Once trained, any health-care professional can implement SBIRT in any setting, expanding outreach well beyond the grapevine, which is what many family members go through to find treatment for a loved one they believe is addicted. Early identification of problematic substance use in the medical setting is an opportunity to promptly intervene and prevent the progression of the disorder to the stage when consequences are more severe and treatment may be more difficult.

But like any tool, SBIRT is only as good as its implementation. Getting some health-care professionals and the institutions they work for to accept SBIRT has been slow. It can be difficult to change the behavior of career health-care providers who have been at it for more years than not, and so the current strategy is to target students in training. Another issue involves medical records and confidentiality. Hospitals, ever cautious about being sued, are leery of documenting drug use, lest records get subpoenaed, for instance, and inadvertently condemn the patient who is just being honest when they reveal they occasionally use cocaine and alcohol.

Because of problems with stigma and the need to protect patient confidentiality in addiction treatment programs (to decrease barriers to entering treatment), it was necessary in the past to completely separate medical and addiction records. Now that we are working harder toward integrating addiction treatment into mainstream medical care, the law that has protected patients stands in the way of helping them. Doctors barred from accessing important medical histories cannot act on them.

The benefits of SBIRT, however, outweigh the legal risks. At Columbia University, we have a program where we train medical students in SBIRT. We see firsthand how students’ attitudes toward patients with SUD change. When these students become doctors, their heightened awareness and openness will make them better able to detect the disorder in patients early on. Hopefully, as doctors, they will be open to treating addicted individuals. A lot of these programs exist for medical residents, nursing residents, and nurses, in settings ranging from clinics and hospitals to public health offices, social worker services, and school services.

Harm Reduction

For those deeply mired in the world of addiction, the conversation begins not with prevention or treatment options but the delivery of free condoms, clean needles, and instructions for how to use drugs safely. This is harm reduction, or using known ways to reduce some of the risk associated with drug use. Intervening on those who suffer from severe OUD and either see no way out or have no desire to quit drugs requires a different, more subtle and basic approach. We attempt to reduce harm by protecting people who use drugs from unsafe sex and soiled needles, and thus infectious diseases, such as HIV and hepatitis C. Some harm reduction centers will test heroin brought in by clients to make sure it does not contain deadly fentanyl, offer to exchange clean syringes for dirty ones, dispense disinfectant, provide a safe space for injecting heroin, and even give naloxone to reverse an overdose if necessary. Outreach workers refer people who use drugs to places where they can find free food, clothing, and shelter.

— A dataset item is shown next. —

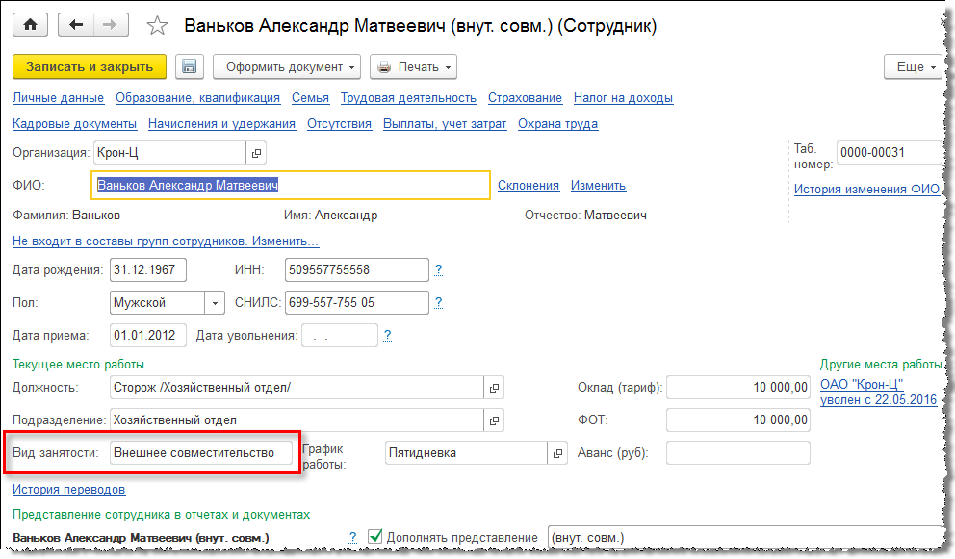
Task: Open the Организация field selection icon
Action: point(256,153)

As outreach workers develop an informal relationship built on trust, they gently try to coax users into getting help. They lend an ear, have accepting and nonjudgmental conversations, and share information about access to social or public health services. Although outreach and harm reduction might resemble a propaganda effort, they are really more altruistic—public services built on compassion and the desire to save lives and reduce the amount of heartache OUD can manifest. No one is forced into treatment. No one is arrested for being in possession of illegal substances. Survival and the preservation of human dignity outweigh all else.

Outreach workers are trained to replace social exclusion with acceptance, and as the addicted individuals open up to the positive experiences they have with an outreach worker, they open up to the idea of treatment and recovery. Even something as simple as a syringe access program, available in some states, is effective. By simply interacting with outreach workers, users are five times more likely to enter treatment.